下方有一段讲电力网络最大耗电量的题目文本，从它的最后一句之后接着写出后续内容。

== 文档段落

题目链接:http://poj.org/problem?id=1459
Description
A power network consists of nodes (power stations, consumers and dispatchers) connected by power transport lines. A node u may be supplied with an amount s(u) >= 0 of power, may produce an amount 0 <= p(u) <= pmax(u) of power, may consume an amount 0 <= c(u) <= min(s(u),cmax(u)) of power, and may deliver an amount d(u)=s(u)+p(u)-c(u) of power. The following restrictions apply: c(u)=0 for any power station, p(u)=0 for any consumer, and p(u)=c(u)=0 for any dispatcher. There is at most one power transport line (u,v) from a node u to a node v in the net; it transports an amount 0 <= l(u,v) <= lmax(u,v) of power delivered by u to v. Let Con=Σuc(u) be the power consumed in the net. The problem is to compute the maximum value of Con.
An example is in figure 1. The label x/y of power station u shows that p(u)=x and pmax(u)=y. The label x/y of consumer u shows that c(u)=x and cmax(u)=y. The label x/y of power transport line (u,v) shows that l(u,v)=x and lmax(u,v)=y. The power consumed is Con=6. Notice that there are other possible states of the network but the value of Con cannot exceed 6.
Input
There are several data sets in the input. Each data set encodes a power network. It starts with four integers: 0 <= n <= 100 (nodes), 0 <= np <= n (power stations), 0 <= nc <= n (consumers), and 0 <= m <= n^2 (power transport lines). Follow m data triplets (u,v)z, where u and v are node identifiers (starting from 0) and 0 <= z <= 1000 is the value of lmax(u,v). Follow np doublets (u)z, where u is the identifier of a power station and 0 <= z <= 10000 is the value of pmax(u). The data set ends with nc doublets (u)z, where u is the identifier of a consumer and 0 <= z <= 10000 is the value of cmax(u). All input numbers are integers. Except the (u,v)z triplets and the (u)z doublets, which do not contain white spaces, white spaces can occur freely in input. Input data terminate with an end of file and are correct.

====
== 数据行

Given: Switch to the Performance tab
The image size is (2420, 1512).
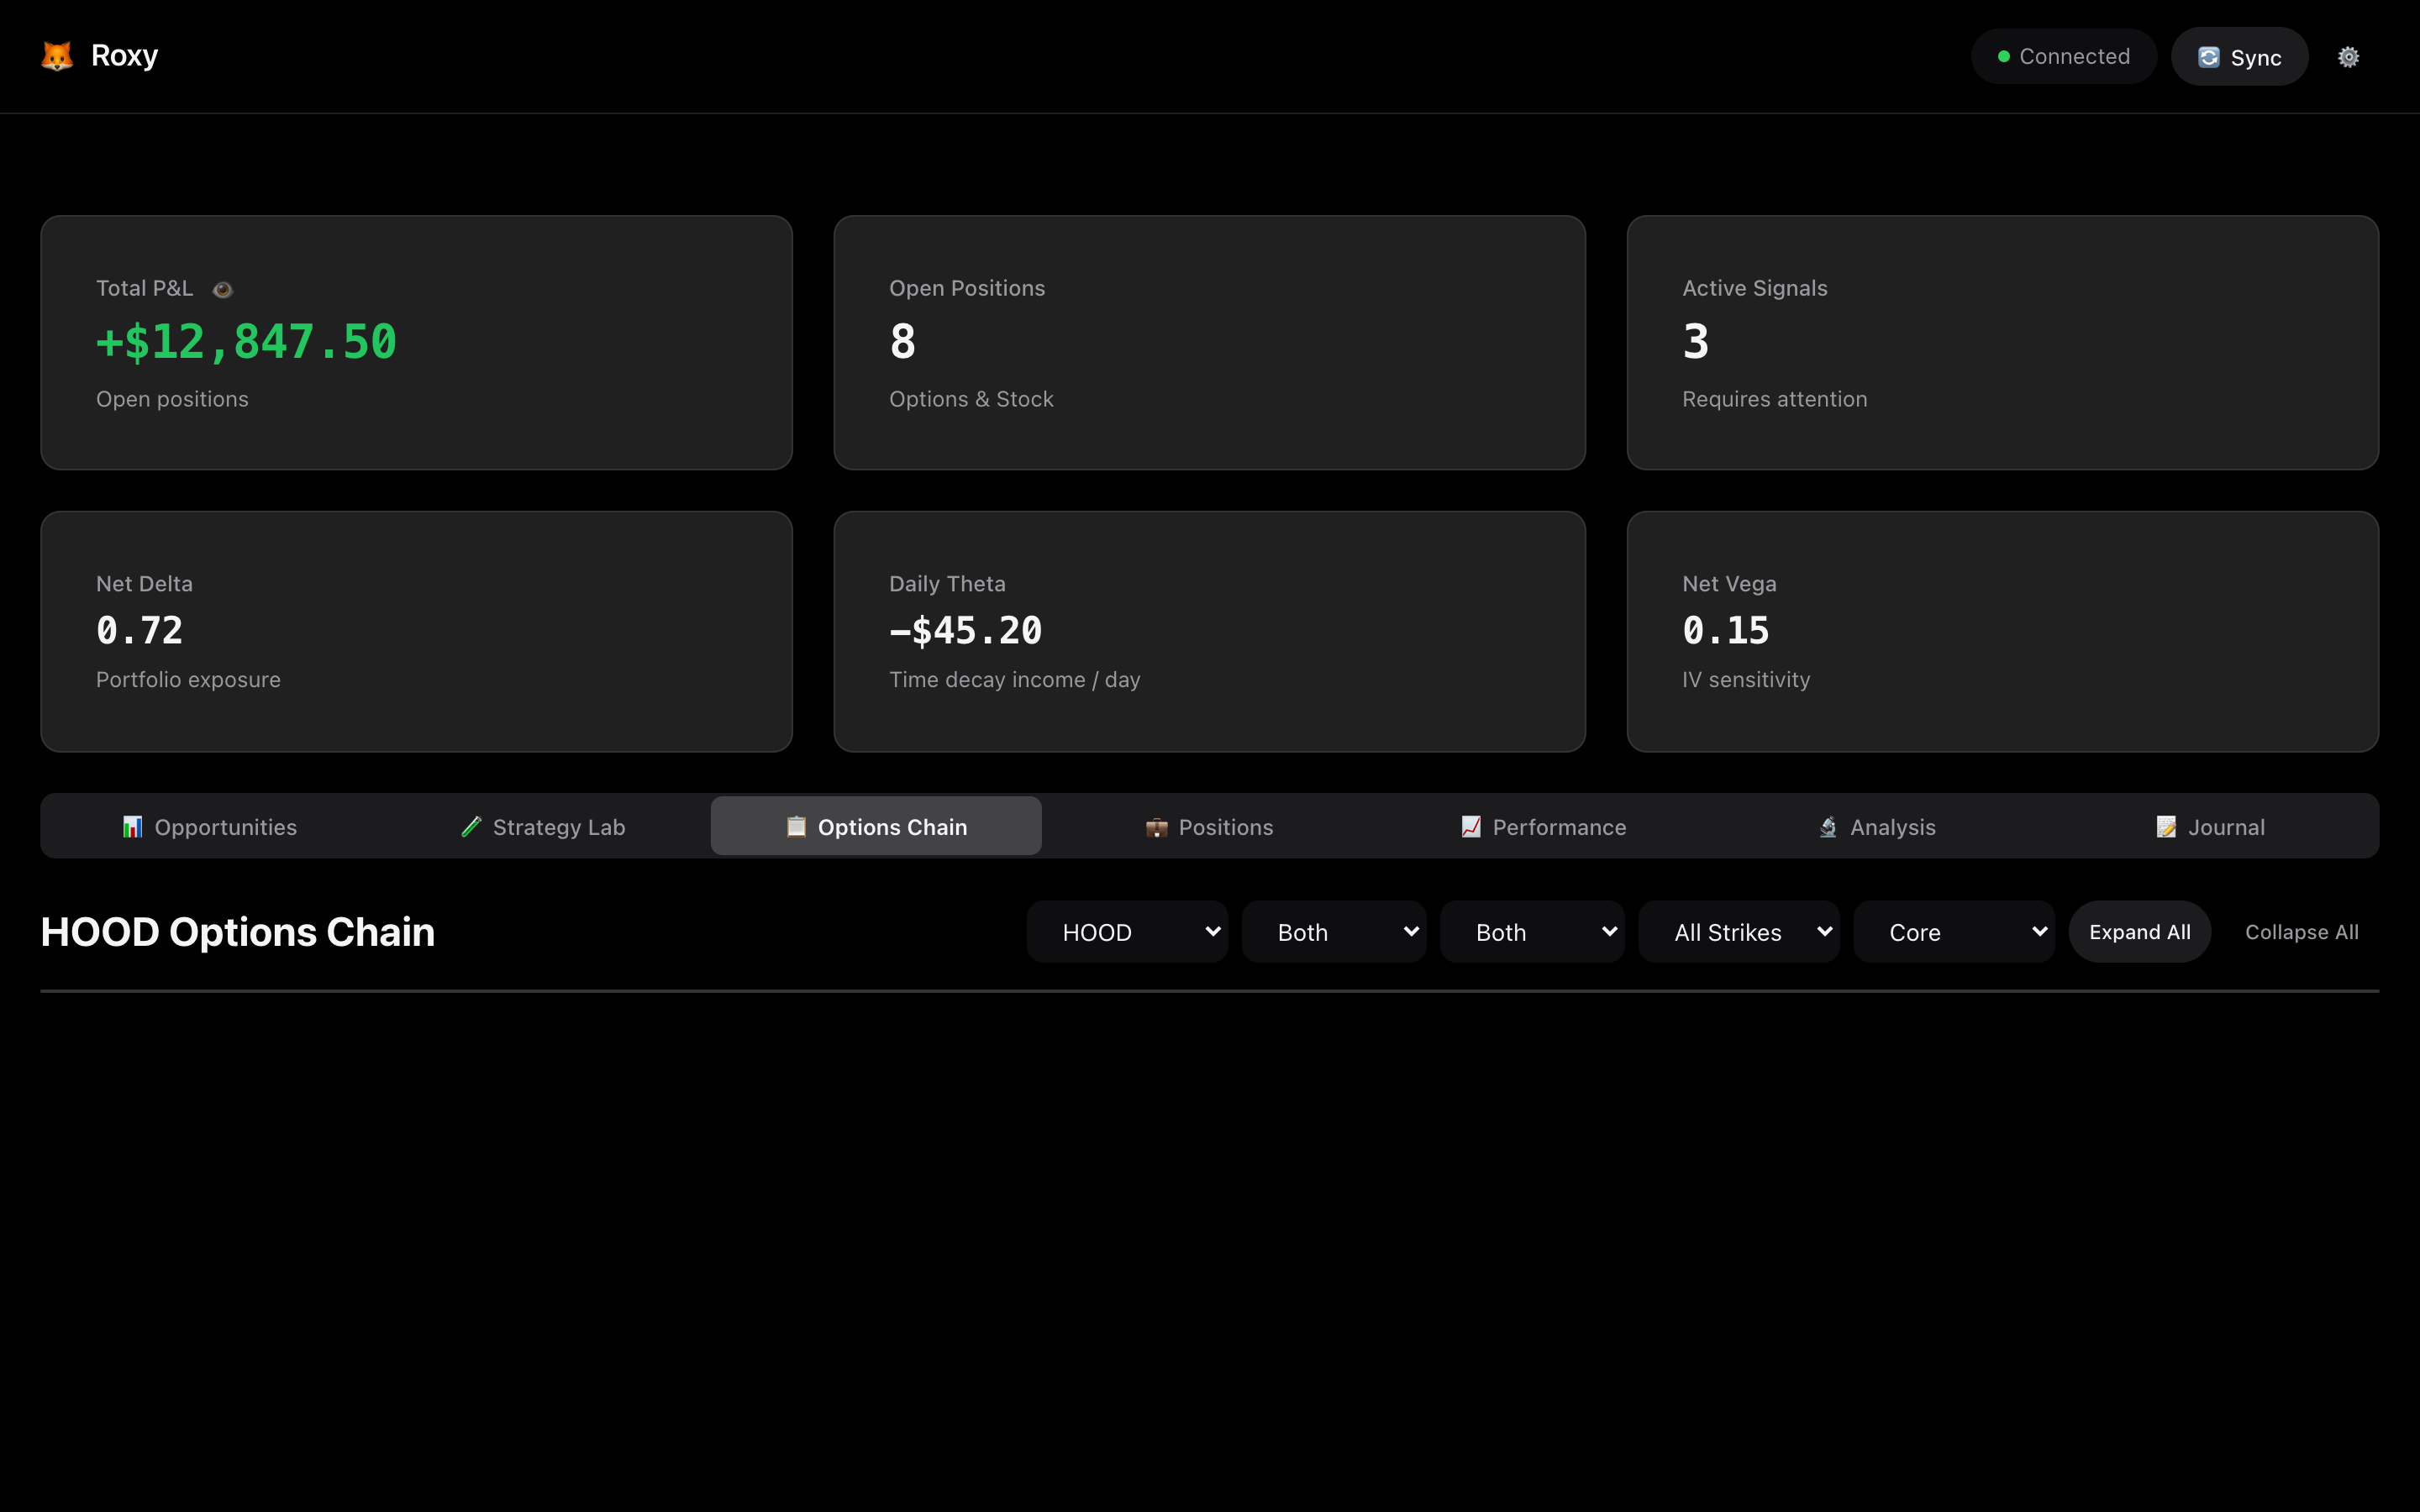Looking at the screenshot, I should tap(1543, 827).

====

## 任务输出:
Output
For each data set from the input, the program prints on the standard output the maximum amount of power that can be consumed in the corresponding network. Each result has an integral value and is printed from the beginning of a separate line.
Sample Input
2 1 1 2 (0,1)20 (1,0)10 (0)15 (1)20
7 2 3 13 (0,0)1 (0,1)2 (0,2)5 (1,0)1 (1,2)8 (2,3)1 (2,4)7
(3,5)2 (3,6)5 (4,2)7 (4,3)5 (4,5)1 (6,0)5
(0)5 (1)2 (3)2 (4)1 (5)4Sample Output
15
6Hint
The sample input contains two data sets. The first data set encodes a network with 2 nodes, power station 0 with pmax(0)=15 and consumer 1 with cmax(1)=20, and 2 power transport lines with lmax(0,1)=20 and lmax(1,0)=10. The maximum value of Con is 15. The second data set encodes the network from figure 1.
题目大意:直接解释样例把:多组样例输入,n有n个节点,si个起点,si个终点,中间有strani个中转点(道路)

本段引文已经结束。